** Task directions **
Exactness is required throughout. Return every record once more.

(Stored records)
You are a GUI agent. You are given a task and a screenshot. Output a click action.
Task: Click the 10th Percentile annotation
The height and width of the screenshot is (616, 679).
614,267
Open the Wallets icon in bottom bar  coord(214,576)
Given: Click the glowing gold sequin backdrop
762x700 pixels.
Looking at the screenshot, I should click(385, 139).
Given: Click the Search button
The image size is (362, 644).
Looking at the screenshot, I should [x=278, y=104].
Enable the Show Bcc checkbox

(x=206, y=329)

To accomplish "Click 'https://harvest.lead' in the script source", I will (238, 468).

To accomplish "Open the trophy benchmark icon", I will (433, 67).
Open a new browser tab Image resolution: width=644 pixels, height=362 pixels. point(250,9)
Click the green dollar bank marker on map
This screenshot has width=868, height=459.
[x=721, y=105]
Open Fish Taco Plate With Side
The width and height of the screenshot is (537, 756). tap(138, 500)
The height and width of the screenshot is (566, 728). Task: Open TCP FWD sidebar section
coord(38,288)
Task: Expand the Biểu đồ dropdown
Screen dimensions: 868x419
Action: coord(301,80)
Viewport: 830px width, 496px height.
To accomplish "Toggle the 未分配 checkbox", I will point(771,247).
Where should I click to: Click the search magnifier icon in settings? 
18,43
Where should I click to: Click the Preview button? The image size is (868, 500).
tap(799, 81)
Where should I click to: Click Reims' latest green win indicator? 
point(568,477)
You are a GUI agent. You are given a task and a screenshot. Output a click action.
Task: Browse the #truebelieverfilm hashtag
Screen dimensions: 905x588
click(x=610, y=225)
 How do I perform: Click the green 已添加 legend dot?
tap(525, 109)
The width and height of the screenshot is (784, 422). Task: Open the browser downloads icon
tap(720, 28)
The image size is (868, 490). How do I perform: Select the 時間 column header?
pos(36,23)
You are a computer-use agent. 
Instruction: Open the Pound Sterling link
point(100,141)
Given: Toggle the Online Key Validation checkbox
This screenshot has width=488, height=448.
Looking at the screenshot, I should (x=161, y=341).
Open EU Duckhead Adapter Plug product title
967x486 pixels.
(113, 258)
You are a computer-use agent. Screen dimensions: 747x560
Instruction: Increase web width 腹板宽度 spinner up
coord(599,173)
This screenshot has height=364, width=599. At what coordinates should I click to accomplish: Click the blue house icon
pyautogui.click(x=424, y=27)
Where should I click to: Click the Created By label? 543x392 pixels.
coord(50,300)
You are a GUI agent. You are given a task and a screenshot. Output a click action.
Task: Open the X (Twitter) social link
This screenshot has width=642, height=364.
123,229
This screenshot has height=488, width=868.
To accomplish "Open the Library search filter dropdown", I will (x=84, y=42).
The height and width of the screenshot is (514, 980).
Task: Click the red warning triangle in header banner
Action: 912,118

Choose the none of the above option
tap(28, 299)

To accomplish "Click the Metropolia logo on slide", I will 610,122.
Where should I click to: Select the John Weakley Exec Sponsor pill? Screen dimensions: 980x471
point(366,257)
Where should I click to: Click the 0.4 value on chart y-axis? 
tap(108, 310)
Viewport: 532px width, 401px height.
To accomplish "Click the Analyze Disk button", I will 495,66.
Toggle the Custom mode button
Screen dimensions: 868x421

** Answer space **
You are a GUI agent. You are given a task and a screenshot. Output a click action.
Task: Click the 10th Percentile annotation
The height and width of the screenshot is (616, 679).
614,267
Open the Wallets icon in bottom bar  coord(214,576)
Given: Click the glowing gold sequin backdrop
762x700 pixels.
Looking at the screenshot, I should click(385, 139).
Given: Click the Search button
The image size is (362, 644).
Looking at the screenshot, I should [x=278, y=104].
Enable the Show Bcc checkbox

(x=206, y=329)

To accomplish "Click 'https://harvest.lead' in the script source", I will (238, 468).

To accomplish "Open the trophy benchmark icon", I will (433, 67).
Open a new browser tab Image resolution: width=644 pixels, height=362 pixels. point(250,9)
Click the green dollar bank marker on map
This screenshot has width=868, height=459.
[x=721, y=105]
Open Fish Taco Plate With Side
The width and height of the screenshot is (537, 756). tap(138, 500)
The height and width of the screenshot is (566, 728). Task: Open TCP FWD sidebar section
coord(38,288)
Task: Expand the Biểu đồ dropdown
Screen dimensions: 868x419
Action: coord(301,80)
Viewport: 830px width, 496px height.
To accomplish "Toggle the 未分配 checkbox", I will point(771,247).
Where should I click to: Click the search magnifier icon in settings? 
18,43
Where should I click to: Click the Preview button? The image size is (868, 500).
tap(799, 81)
Where should I click to: Click Reims' latest green win indicator? 
point(568,477)
You are a GUI agent. You are given a task and a screenshot. Output a click action.
Task: Browse the #truebelieverfilm hashtag
Screen dimensions: 905x588
click(x=610, y=225)
 How do I perform: Click the green 已添加 legend dot?
tap(525, 109)
The width and height of the screenshot is (784, 422). Task: Open the browser downloads icon
tap(720, 28)
The image size is (868, 490). How do I perform: Select the 時間 column header?
pos(36,23)
You are a computer-use agent. 
Instruction: Open the Pound Sterling link
point(100,141)
Given: Toggle the Online Key Validation checkbox
This screenshot has width=488, height=448.
Looking at the screenshot, I should (x=161, y=341).
Open EU Duckhead Adapter Plug product title
967x486 pixels.
(113, 258)
You are a computer-use agent. Screen dimensions: 747x560
Instruction: Increase web width 腹板宽度 spinner up
coord(599,173)
This screenshot has height=364, width=599. At what coordinates should I click to accomplish: Click the blue house icon
pyautogui.click(x=424, y=27)
Where should I click to: Click the Created By label? 543x392 pixels.
coord(50,300)
You are a GUI agent. You are given a task and a screenshot. Output a click action.
Task: Open the X (Twitter) social link
This screenshot has width=642, height=364.
123,229
This screenshot has height=488, width=868.
To accomplish "Open the Library search filter dropdown", I will (x=84, y=42).
The height and width of the screenshot is (514, 980).
Task: Click the red warning triangle in header banner
Action: 912,118

Choose the none of the above option
tap(28, 299)

To accomplish "Click the Metropolia logo on slide", I will 610,122.
Where should I click to: Select the John Weakley Exec Sponsor pill? Screen dimensions: 980x471
point(366,257)
Where should I click to: Click the 0.4 value on chart y-axis? 
tap(108, 310)
Viewport: 532px width, 401px height.
To accomplish "Click the Analyze Disk button", I will 495,66.
Toggle the Custom mode button
Screen dimensions: 868x421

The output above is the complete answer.